The salon works Monday to Saturday, 9:00 to 17:00, and rests on Sunday, so a treatment before a weekend event is best booked for Wednesday or Thursday, not Saturday morning. Prices are among the most reasonable in the market, and how to book, along with what to write in the first message, is on the booking page.
The mistakes we see most often
To close on the practical side, here is the short list of real mistakes aestheticians see every week. Full makeup three hours after a cleansing, because a dinner came up. The evening retinol left in the routine on treatment night out of habit. A tanning bed two days after dermaplaning, to look good at a wedding. A brand new clay mask tried the day after a hydrafacial, because it had just arrived by order. And the squeezing of that single spot the aesthetician left alone on purpose, which ends up as the longest-lasting mark of the summer.
None of these is a tragedy, but each one steals a piece of the result. Two days of patience and three simple products are the entire price of good aftercare. Compared with what you paid for the session itself, it is the cheapest part of the whole process, and often the part that decides whether the next appointment gets booked with satisfaction or with disappointment.
Frequently asked questions
How long after a facial should I avoid makeup?
For the first hours on treatment day, and after a deep cleansing ideally until the next morning. The pores have just been emptied, and immediate foundation fills them right back up, together with the bacteria living on brushes and sponges.

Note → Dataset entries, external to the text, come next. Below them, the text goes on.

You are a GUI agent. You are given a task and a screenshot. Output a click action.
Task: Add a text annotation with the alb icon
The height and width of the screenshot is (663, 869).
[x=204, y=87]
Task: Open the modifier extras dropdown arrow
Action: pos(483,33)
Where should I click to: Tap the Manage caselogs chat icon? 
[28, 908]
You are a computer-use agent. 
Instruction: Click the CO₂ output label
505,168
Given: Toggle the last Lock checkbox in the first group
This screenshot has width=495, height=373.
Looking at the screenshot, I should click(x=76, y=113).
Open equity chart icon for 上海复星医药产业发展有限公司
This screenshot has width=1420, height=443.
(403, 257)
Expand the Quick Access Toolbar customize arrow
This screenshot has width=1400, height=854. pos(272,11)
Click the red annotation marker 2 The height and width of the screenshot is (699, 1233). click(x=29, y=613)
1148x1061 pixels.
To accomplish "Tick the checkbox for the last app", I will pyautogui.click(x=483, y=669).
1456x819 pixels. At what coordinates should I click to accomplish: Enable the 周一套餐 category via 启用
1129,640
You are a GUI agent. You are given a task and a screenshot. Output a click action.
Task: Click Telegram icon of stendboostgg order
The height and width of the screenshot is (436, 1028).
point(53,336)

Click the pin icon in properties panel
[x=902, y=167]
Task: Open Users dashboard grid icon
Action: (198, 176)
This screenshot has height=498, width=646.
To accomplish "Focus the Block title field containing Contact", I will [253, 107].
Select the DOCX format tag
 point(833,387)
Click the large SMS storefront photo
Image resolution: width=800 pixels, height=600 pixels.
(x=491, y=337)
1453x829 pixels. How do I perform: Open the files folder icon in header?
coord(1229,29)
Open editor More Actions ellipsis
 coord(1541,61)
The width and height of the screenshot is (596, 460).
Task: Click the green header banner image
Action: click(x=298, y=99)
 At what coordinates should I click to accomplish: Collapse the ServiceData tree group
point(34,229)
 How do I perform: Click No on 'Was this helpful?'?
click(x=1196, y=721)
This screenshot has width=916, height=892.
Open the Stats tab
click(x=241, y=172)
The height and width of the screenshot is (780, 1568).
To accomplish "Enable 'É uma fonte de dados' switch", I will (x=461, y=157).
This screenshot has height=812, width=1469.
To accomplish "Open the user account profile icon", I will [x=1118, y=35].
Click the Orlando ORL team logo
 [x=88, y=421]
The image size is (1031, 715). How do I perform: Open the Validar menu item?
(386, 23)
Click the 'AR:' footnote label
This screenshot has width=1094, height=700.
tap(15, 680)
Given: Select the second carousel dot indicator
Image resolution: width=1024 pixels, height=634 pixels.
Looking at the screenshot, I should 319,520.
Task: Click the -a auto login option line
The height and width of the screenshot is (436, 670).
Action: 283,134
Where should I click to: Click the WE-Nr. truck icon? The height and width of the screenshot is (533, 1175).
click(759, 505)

Is it normal to get a few pimples a day after a facial cleansing?
Often yes. After blackhead extraction the skin pushes remaining impurities to the surface, and this settles on its own within a few days. If the redness and pimples keep increasing after several days, call the salon and describe what you see.
Do I need sunscreen after a facial even in winter?
Yes. Freshly exfoliated skin is more sensitive to UV even when the sun does not feel strong, and on clear winter days in Pristina the rays work just the same. A morning SPF for at least a week is the minimum after any treatment.